[Assignment]:
Search the listing below for the word "section" and copy each line that holds it.

********************

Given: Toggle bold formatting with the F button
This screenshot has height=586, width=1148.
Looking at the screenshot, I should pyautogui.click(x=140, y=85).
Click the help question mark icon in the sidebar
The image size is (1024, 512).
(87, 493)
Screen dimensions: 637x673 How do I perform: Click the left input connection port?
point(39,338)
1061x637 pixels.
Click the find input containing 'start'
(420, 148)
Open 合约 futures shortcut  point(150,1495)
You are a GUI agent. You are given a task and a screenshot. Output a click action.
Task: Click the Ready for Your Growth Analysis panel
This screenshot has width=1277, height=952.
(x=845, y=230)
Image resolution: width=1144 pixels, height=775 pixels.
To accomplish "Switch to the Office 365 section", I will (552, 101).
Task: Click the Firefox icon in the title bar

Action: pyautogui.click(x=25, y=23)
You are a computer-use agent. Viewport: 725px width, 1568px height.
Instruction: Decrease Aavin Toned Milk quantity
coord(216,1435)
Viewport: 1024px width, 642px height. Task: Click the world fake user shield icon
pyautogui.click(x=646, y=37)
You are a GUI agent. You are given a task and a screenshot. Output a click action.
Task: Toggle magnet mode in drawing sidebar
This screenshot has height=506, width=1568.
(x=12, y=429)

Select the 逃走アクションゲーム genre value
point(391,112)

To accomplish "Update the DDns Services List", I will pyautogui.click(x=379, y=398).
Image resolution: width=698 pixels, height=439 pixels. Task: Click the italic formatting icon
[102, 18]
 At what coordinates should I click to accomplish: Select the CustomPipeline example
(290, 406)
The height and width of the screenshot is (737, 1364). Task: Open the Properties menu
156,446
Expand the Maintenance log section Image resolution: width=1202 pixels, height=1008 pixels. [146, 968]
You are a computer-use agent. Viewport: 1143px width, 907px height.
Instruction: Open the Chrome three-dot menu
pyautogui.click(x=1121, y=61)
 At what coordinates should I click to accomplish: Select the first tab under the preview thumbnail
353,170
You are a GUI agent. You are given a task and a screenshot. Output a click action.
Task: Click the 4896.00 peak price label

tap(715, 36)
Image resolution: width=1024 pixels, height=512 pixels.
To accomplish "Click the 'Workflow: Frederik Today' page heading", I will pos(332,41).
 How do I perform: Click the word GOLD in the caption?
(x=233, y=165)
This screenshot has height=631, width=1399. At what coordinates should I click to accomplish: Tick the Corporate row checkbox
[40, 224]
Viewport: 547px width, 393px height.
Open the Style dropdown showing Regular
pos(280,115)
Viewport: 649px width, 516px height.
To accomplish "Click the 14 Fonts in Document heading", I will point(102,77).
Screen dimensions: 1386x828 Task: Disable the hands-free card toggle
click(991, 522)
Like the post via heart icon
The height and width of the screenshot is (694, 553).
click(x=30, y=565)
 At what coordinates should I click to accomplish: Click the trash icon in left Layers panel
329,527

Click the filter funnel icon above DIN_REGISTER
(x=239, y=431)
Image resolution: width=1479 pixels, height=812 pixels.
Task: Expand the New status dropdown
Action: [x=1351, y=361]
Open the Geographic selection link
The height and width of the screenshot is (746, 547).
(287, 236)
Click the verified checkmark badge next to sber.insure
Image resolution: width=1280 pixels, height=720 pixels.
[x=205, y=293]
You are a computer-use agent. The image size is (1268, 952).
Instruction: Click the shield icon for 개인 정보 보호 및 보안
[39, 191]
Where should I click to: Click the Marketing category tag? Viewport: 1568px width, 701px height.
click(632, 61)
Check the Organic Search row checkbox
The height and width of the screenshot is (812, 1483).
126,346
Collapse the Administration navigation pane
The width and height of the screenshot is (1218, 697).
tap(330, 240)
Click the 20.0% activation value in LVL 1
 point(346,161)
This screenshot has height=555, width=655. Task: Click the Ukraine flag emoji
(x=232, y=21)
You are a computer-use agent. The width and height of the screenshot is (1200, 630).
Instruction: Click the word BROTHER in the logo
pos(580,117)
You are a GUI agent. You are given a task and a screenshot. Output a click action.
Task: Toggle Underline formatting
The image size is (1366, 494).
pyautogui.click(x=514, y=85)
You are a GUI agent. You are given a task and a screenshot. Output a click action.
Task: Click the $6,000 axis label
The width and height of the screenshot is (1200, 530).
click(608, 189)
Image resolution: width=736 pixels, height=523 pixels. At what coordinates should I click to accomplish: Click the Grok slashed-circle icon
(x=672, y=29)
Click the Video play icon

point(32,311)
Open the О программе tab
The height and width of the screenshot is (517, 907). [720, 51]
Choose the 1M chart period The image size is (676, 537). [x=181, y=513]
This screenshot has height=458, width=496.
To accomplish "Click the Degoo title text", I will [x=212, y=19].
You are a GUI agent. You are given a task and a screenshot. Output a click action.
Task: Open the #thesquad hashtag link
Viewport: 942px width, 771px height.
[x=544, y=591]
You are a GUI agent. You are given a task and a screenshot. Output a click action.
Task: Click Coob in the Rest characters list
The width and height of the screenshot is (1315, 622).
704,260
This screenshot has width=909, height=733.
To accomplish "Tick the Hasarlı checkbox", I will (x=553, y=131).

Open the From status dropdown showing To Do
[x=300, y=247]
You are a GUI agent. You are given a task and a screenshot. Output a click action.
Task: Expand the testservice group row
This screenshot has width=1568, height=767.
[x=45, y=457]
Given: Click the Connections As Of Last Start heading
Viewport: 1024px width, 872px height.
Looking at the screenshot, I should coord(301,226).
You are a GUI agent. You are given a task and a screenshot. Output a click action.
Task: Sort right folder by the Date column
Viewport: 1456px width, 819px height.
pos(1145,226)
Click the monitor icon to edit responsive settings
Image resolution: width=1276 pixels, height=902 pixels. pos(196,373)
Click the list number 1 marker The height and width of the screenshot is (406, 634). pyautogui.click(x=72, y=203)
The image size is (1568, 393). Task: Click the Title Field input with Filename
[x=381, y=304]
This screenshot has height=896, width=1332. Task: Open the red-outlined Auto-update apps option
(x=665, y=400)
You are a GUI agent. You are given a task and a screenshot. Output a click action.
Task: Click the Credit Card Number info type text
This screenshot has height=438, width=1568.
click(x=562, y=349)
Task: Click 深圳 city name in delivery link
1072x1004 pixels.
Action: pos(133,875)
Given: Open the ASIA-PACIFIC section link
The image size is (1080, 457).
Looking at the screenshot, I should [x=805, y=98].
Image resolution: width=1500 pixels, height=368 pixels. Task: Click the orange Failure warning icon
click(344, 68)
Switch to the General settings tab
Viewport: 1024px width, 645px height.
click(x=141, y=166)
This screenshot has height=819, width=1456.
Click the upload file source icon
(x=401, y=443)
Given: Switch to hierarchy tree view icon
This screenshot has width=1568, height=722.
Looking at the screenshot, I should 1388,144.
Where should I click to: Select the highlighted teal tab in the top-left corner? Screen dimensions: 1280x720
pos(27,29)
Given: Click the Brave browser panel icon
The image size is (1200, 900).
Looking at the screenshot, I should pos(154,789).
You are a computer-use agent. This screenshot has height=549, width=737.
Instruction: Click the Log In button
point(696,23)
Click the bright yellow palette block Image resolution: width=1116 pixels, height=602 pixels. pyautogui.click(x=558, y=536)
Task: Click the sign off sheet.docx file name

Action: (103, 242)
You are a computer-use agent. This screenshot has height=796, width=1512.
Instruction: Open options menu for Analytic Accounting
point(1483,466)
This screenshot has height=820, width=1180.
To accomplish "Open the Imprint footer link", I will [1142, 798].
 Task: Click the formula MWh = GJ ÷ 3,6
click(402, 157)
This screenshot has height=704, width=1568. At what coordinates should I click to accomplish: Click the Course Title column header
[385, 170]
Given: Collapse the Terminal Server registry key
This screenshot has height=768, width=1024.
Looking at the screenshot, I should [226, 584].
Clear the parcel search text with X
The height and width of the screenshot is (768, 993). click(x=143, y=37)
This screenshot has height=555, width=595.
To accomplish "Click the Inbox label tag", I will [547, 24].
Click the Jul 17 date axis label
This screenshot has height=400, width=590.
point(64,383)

********************

[Task output]:
To accomplish "Switch to the Office 365 section", I will (552, 101).
Expand the Maintenance log section Image resolution: width=1202 pixels, height=1008 pixels. [146, 968]
Given: Open the ASIA-PACIFIC section link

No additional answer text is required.